Mobile friendly means that in the Phosh/Gnome world, an application has been built/developed with libhandy or libadwaita in mind.

Hm. Best I can think of is to see if the application in question requires either libhandy or libadwaita. If they do, they should be “mobile friendly”.

For Manjaro software to work on Manjaro ARM it has to work with a different architecture. The kernel does not have much to do with that part.

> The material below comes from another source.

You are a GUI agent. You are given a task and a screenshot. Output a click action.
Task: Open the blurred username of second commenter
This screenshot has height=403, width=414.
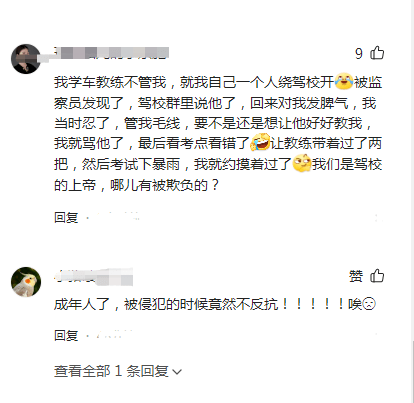pyautogui.click(x=94, y=277)
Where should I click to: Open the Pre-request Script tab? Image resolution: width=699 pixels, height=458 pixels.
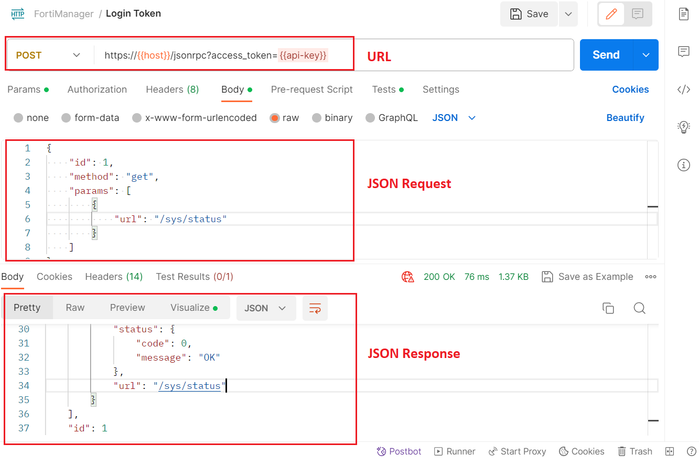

Manjaro currently supports the x86_64 architecture, while Manjaro ARM supports the aarch64 architecture. They are both 64-bit architectures, but they are different, so if a software is compiled, it will need to be compiled for the aarch64 architecture before it will run on Manjaro ARM. We already do this with most of the software that makes sense to have on ARM and can be found in the Manjaro ARM repositories.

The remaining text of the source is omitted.